Der einzige Treiber der mir noch fehlt ist der des o.g. Asus Monitors.

Wenn ich die Treiber CD rein mache und auf Setup klicke will er einen nvidia treiber runterladen.
Der müsste doch nur für die (nvidia) Graka sein oder? Und ich hab ja ne amd^^

Weiß einer was zu tun ist oder hat der nvidia Treiber doch nix mit der Graka zu tun sonder ist einfach zwingend notwendig??

Danke schonmal für Antworten


----------



## ΔΣΛ (25. Januar 2013)

Monitor Treiber musst du im Gerätemanager installieren.
Gerätemanager -> Monitor -> Eigenschaften (beim angezeigten Gerät)


----------



## ineedtechnique (25. Januar 2013)

Bisher wird der Monitor nur als "PnP Monitor (standard)" erkannt. 

Und ja, ich würde auch "per Hand" den Treiber installieren.
Aber ich habe wie gesagt keinen Treiber für den Monitor, da auf der Treiber CD nur ein Handbuch und der nvidia Graka Teriber ist. Auf der Asus Seite gibts unter Treiber ebenfalls nur den!

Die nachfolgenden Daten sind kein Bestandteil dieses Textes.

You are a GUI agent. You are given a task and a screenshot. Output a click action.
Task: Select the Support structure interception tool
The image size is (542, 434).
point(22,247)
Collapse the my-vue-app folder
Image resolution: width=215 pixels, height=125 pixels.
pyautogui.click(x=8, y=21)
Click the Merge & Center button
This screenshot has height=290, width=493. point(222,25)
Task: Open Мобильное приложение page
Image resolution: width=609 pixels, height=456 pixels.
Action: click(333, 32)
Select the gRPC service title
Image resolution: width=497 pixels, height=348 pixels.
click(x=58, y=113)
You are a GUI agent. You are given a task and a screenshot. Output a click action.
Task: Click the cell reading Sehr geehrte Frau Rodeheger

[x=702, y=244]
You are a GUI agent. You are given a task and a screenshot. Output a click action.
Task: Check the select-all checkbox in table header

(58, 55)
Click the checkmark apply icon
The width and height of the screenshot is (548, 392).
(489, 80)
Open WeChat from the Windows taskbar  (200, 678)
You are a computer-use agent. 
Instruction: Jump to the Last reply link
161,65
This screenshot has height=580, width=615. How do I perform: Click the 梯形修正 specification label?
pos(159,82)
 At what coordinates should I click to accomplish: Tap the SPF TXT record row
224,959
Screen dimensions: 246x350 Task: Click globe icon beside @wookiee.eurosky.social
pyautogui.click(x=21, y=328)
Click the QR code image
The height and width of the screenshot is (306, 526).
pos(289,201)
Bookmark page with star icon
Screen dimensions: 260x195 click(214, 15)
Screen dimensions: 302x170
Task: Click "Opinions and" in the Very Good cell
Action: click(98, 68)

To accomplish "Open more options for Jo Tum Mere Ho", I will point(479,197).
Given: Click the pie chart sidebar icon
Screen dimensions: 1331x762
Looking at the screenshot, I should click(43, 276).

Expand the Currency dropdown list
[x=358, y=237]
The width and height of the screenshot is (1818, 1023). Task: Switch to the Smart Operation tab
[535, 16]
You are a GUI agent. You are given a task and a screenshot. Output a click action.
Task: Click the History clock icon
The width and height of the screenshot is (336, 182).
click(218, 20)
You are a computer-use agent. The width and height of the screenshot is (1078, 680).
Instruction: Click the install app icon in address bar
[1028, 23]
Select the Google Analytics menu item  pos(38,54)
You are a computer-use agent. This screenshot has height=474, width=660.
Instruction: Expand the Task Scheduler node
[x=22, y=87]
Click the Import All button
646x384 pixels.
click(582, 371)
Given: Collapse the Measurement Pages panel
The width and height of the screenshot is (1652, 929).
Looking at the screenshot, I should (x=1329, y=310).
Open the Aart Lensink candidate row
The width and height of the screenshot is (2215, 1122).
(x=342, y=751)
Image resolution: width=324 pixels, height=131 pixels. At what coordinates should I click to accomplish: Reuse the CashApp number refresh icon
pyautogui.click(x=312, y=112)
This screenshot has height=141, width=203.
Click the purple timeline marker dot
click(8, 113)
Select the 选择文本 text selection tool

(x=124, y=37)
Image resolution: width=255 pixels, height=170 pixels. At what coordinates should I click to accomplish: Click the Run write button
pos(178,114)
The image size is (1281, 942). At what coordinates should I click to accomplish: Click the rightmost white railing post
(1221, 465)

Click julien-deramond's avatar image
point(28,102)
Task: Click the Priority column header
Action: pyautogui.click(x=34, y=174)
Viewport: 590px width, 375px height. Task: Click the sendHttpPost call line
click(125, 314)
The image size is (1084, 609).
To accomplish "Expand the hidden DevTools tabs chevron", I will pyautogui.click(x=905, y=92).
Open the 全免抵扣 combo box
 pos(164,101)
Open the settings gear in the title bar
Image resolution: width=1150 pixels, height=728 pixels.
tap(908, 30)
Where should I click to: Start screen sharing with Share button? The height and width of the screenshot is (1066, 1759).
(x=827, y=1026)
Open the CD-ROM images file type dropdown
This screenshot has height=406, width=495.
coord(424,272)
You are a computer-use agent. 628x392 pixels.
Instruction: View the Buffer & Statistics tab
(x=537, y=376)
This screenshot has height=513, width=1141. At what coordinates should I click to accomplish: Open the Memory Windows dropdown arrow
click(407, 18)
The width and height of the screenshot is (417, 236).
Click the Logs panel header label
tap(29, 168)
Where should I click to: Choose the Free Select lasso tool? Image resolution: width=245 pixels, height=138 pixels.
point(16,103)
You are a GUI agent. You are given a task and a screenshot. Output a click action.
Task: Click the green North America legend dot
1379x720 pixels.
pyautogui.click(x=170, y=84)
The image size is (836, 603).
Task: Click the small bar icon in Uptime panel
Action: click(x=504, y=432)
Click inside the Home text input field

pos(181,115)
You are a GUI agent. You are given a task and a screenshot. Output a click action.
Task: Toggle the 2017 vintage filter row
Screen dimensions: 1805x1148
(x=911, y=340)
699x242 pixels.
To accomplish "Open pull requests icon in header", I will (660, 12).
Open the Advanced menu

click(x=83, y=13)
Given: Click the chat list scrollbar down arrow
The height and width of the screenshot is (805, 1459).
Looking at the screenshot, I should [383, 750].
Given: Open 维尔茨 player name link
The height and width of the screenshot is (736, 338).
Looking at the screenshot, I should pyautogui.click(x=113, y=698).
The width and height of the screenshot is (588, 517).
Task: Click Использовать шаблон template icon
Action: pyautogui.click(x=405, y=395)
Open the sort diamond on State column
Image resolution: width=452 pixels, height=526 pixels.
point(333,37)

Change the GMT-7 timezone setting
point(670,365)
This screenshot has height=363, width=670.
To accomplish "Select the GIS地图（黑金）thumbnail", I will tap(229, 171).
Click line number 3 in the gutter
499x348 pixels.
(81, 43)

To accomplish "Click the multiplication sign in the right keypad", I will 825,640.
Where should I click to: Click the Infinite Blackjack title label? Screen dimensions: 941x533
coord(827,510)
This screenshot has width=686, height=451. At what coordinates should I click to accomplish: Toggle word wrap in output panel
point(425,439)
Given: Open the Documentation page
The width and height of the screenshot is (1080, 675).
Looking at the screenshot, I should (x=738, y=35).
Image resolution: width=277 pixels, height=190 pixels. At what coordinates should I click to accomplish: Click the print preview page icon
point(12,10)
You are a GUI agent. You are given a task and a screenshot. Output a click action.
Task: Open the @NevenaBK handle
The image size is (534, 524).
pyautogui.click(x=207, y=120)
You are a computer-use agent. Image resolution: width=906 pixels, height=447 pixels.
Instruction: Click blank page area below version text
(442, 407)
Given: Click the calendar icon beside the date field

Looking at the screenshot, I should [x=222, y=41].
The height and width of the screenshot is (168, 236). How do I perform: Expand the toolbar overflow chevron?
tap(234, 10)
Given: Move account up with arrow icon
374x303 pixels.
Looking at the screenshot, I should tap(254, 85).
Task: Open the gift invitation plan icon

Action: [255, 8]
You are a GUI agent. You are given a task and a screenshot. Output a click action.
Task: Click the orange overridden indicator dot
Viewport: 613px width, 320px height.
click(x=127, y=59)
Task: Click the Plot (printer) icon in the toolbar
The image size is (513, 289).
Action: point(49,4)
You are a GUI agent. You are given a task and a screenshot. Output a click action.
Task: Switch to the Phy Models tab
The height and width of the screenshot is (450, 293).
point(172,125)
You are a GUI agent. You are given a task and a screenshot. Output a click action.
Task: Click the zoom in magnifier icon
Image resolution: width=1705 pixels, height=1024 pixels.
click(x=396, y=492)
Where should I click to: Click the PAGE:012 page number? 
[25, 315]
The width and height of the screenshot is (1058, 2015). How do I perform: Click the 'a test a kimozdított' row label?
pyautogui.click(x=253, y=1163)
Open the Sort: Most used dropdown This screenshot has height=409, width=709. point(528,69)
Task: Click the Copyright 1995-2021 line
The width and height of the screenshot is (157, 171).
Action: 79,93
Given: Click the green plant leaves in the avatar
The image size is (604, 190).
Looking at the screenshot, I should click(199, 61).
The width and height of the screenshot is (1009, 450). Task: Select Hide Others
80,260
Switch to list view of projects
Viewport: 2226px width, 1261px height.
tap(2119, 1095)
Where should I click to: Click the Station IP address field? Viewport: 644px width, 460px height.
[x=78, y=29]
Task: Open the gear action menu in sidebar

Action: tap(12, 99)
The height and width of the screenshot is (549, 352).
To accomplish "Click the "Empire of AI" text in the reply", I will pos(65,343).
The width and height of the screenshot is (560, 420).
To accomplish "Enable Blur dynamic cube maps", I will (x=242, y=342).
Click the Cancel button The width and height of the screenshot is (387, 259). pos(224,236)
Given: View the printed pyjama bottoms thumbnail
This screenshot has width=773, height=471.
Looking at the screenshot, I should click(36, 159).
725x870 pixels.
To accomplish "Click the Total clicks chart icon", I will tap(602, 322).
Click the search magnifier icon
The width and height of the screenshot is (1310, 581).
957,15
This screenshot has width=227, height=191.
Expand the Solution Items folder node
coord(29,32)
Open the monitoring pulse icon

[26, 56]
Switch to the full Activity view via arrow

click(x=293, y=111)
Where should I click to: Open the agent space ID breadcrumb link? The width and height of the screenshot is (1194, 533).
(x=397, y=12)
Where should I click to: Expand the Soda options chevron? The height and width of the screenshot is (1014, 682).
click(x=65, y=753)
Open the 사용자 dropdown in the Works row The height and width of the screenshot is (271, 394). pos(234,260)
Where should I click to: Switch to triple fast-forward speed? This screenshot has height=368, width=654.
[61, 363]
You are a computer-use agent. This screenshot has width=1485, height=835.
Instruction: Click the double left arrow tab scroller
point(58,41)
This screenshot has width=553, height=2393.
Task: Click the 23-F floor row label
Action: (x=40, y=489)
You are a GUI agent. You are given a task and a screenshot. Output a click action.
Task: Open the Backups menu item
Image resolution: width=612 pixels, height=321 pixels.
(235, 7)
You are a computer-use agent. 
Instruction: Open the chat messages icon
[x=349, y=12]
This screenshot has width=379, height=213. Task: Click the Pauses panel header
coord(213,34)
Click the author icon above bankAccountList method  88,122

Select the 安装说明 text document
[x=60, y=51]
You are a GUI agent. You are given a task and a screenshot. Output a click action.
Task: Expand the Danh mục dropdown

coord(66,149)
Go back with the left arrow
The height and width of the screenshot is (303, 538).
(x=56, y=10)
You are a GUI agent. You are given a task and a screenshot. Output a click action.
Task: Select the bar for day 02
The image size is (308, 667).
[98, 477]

Irgendeine Ahnung was zu tun ist?


----------



## ΔΣΛ (25. Januar 2013)

Ich habe mal auf die Asus Seite geschaut, für den Monitor gibt es keinen speziellen Treiber.
Hast du irgendwelche Probleme mit dem Standard Treiber, kannst du die Auflösung nicht auf maximal einstellen (was er laut Hersteller im Stande ist), oder sonst irgend welche Probleme ?
Wenn Nein, spricht nichts dagegen ihn zu verwenden.


----------



## ineedtechnique (25. Januar 2013)

Nein, Probleme gibt es an sich nicht. Habe jetzt mal geschaut, sowohl unter "Anzeige" als auch unter ATI Catalyst Control Center wird er erkannt. Das war mir davor nicht bewusst, denn ich dachte, er wird generell nicht erkannt.
Hätte es zwar der Ordnung halber trotzdem gern, dass er unter dem Geräre Manager erkennt wird *g* - aber das wird wohl nix und da keine Probleme da sind ist das auch nicht so schlimm.

Danke für deine Antwort / Zeit


----------